▸ **Data listing**
[START]

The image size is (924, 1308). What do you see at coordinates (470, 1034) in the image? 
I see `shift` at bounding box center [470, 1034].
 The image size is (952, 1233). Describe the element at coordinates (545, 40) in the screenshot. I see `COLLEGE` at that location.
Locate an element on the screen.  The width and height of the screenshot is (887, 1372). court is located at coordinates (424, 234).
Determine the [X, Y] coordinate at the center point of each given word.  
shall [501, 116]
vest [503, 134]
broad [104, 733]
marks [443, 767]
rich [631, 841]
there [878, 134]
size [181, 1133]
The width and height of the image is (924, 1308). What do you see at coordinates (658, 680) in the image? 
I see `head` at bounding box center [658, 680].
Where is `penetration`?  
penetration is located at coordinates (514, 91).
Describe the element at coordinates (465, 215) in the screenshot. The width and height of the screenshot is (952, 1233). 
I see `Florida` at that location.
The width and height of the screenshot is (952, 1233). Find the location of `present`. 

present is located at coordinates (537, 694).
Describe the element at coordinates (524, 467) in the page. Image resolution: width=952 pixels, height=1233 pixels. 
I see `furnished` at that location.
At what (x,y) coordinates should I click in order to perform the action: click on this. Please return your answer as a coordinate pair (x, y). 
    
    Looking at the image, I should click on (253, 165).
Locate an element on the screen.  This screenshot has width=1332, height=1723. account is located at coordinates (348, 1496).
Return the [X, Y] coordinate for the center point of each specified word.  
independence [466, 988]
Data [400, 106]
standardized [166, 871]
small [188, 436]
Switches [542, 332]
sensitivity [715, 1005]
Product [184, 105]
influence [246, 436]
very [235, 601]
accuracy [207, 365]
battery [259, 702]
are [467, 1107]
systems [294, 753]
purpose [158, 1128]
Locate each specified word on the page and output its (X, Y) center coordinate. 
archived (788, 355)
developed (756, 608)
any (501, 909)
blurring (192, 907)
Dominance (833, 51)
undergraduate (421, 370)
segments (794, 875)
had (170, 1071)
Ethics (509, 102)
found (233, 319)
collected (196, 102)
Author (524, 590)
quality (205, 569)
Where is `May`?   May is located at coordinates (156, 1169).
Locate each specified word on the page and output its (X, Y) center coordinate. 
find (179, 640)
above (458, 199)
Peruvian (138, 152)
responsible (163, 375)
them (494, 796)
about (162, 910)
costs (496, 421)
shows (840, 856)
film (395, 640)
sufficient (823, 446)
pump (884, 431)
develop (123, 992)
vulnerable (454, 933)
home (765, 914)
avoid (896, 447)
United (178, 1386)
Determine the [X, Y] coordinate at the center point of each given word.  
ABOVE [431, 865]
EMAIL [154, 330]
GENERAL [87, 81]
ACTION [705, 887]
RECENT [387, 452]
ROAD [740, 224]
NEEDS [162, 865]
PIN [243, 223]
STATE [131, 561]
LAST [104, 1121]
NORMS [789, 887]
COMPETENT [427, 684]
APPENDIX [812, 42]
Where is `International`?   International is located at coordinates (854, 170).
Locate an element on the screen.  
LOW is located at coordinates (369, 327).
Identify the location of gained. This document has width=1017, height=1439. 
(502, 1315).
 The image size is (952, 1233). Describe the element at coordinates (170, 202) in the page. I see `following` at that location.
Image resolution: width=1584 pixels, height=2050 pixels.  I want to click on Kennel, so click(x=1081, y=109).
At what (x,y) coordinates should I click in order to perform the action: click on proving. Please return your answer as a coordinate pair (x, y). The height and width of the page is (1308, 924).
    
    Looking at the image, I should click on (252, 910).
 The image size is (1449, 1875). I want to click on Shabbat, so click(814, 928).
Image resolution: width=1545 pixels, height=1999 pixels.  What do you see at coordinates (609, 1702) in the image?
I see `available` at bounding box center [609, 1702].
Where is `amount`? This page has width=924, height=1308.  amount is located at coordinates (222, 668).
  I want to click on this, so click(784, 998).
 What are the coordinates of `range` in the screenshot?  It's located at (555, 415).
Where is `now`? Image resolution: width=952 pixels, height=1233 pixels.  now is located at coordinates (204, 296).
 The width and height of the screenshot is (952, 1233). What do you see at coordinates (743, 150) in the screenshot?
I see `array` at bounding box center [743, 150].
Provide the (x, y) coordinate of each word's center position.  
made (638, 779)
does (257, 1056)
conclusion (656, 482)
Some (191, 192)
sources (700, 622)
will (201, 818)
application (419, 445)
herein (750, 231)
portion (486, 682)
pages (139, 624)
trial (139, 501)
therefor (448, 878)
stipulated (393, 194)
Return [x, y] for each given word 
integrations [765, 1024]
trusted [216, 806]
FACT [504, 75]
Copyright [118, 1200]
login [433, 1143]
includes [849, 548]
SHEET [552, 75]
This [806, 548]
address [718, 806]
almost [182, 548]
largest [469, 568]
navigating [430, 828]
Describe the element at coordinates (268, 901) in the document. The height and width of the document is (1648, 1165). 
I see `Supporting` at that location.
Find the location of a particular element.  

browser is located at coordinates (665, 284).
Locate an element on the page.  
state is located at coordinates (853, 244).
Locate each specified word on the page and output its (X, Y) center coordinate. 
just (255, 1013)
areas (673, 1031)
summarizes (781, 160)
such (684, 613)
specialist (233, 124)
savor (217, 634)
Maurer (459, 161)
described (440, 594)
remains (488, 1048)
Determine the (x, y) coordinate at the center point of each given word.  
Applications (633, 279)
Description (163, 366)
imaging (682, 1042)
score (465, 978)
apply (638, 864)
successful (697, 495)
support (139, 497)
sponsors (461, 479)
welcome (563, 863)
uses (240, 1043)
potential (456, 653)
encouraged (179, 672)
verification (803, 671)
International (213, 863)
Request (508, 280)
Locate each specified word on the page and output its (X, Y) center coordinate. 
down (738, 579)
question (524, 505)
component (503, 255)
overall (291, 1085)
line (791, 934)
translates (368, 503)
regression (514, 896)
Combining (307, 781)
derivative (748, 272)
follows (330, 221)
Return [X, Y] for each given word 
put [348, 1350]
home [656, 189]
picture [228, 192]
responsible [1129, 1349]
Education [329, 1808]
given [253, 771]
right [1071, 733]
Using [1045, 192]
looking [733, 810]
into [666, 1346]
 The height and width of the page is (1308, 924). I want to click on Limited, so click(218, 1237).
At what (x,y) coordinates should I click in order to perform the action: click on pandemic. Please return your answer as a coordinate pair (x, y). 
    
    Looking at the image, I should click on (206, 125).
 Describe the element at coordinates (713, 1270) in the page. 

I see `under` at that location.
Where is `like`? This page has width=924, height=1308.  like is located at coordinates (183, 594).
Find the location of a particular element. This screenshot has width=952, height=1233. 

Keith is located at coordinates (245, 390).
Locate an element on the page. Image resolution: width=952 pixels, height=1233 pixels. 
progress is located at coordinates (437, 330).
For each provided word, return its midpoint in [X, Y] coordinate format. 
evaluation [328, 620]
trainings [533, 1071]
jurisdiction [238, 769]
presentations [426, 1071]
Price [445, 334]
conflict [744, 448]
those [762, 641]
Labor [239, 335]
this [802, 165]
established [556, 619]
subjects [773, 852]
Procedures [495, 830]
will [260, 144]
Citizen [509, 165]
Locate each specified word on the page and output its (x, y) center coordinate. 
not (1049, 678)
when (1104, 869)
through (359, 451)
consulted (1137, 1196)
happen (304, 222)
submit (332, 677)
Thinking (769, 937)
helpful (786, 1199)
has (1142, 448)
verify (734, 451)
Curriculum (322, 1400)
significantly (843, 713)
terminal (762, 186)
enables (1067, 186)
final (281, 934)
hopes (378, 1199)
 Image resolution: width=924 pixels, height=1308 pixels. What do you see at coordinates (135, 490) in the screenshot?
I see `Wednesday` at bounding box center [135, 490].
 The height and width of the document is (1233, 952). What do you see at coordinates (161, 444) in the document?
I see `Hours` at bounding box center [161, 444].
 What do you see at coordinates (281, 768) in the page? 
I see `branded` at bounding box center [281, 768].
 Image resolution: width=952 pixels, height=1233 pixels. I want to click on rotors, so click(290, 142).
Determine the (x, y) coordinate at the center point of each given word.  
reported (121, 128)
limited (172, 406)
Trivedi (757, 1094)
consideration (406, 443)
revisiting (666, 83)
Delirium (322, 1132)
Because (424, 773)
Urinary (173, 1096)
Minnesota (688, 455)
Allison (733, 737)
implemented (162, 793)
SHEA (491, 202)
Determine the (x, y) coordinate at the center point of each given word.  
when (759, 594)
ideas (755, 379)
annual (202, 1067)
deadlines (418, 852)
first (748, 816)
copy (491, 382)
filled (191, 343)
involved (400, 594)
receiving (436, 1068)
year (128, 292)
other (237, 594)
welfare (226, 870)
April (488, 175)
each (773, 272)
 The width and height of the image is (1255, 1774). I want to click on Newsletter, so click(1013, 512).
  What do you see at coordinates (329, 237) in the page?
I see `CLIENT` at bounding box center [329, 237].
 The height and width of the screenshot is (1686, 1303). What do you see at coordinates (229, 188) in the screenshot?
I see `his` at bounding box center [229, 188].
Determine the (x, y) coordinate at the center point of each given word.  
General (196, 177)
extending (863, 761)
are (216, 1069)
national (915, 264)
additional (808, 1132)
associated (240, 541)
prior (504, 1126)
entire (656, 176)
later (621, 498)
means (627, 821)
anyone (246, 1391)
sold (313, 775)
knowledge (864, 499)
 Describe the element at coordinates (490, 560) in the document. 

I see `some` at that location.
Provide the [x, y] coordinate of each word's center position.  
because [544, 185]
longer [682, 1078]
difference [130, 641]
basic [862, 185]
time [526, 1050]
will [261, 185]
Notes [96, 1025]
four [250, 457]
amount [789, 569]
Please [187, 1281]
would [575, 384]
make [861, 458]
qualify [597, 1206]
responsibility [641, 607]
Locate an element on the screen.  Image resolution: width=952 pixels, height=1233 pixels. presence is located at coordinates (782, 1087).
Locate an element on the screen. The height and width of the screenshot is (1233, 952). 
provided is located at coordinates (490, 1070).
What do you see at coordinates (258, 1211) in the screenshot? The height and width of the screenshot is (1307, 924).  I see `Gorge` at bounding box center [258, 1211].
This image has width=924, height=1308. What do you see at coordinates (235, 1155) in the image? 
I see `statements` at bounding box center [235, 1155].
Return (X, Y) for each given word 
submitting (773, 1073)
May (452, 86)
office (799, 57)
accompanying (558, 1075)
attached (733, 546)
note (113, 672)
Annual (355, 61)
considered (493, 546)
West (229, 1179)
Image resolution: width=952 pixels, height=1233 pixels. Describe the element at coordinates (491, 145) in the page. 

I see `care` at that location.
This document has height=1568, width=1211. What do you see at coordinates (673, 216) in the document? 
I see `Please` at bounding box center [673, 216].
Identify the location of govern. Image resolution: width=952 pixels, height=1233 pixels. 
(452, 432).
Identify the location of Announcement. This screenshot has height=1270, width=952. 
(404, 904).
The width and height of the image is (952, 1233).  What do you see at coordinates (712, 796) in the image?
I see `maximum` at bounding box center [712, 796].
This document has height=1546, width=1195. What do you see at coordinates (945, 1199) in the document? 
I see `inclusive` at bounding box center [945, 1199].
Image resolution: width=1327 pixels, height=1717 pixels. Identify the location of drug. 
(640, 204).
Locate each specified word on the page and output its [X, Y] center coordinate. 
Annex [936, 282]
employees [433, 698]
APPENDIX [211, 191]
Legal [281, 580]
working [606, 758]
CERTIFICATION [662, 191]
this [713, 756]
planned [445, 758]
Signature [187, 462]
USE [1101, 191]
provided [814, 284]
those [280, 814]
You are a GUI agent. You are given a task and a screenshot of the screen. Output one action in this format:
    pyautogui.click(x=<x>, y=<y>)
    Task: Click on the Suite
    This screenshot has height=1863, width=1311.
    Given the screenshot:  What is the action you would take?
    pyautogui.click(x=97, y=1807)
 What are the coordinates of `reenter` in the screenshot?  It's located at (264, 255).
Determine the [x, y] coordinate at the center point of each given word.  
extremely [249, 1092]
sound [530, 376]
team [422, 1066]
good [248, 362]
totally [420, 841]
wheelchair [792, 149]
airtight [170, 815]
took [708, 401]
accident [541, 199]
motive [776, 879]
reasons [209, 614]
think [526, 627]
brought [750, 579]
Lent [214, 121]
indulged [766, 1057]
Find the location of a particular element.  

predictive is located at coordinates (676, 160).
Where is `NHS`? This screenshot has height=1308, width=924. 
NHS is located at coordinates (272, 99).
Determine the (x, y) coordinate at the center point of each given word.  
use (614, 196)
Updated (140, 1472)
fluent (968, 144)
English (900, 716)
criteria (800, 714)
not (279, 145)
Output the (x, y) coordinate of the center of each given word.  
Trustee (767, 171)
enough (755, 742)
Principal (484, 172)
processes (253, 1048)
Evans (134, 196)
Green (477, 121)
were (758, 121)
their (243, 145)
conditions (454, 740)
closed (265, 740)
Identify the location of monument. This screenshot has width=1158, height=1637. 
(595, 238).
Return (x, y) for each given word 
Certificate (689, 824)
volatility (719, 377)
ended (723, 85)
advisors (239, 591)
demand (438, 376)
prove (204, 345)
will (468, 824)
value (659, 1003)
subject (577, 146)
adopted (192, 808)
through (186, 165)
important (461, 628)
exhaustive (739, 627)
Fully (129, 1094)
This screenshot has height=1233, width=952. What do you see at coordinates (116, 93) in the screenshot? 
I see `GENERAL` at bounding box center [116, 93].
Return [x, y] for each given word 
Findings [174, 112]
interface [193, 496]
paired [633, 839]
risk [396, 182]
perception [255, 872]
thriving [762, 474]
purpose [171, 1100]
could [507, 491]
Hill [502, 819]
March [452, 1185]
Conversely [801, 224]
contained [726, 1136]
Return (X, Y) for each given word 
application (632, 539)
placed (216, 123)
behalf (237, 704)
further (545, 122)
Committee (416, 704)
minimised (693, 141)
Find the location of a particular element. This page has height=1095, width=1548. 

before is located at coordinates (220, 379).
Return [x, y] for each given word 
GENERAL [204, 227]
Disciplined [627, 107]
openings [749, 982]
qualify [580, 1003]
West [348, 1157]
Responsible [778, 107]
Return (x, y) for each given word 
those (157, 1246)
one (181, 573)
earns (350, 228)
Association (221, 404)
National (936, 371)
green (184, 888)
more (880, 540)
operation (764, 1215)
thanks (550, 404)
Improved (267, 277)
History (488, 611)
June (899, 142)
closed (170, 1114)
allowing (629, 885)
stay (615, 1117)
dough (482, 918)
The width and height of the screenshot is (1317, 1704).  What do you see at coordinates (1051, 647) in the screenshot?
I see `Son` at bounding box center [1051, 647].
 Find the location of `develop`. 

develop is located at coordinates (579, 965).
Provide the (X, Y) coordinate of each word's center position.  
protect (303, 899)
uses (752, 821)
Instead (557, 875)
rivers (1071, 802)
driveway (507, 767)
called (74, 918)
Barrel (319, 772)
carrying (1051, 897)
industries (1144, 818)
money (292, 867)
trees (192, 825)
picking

[END]

▸ **Stated problem**
Output as a JSON list of strings the part of the data listing that opens with the line containing "Association (221, 404)" and closes with the line containing "dough (482, 918)", one string per line, leaving out blank lines.

▸ **Correct output**
[
  "Association (221, 404)",
  "National (936, 371)",
  "green (184, 888)",
  "more (880, 540)",
  "operation (764, 1215)",
  "thanks (550, 404)",
  "Improved (267, 277)",
  "History (488, 611)",
  "June (899, 142)",
  "closed (170, 1114)",
  "allowing (629, 885)",
  "stay (615, 1117)",
  "dough (482, 918)"
]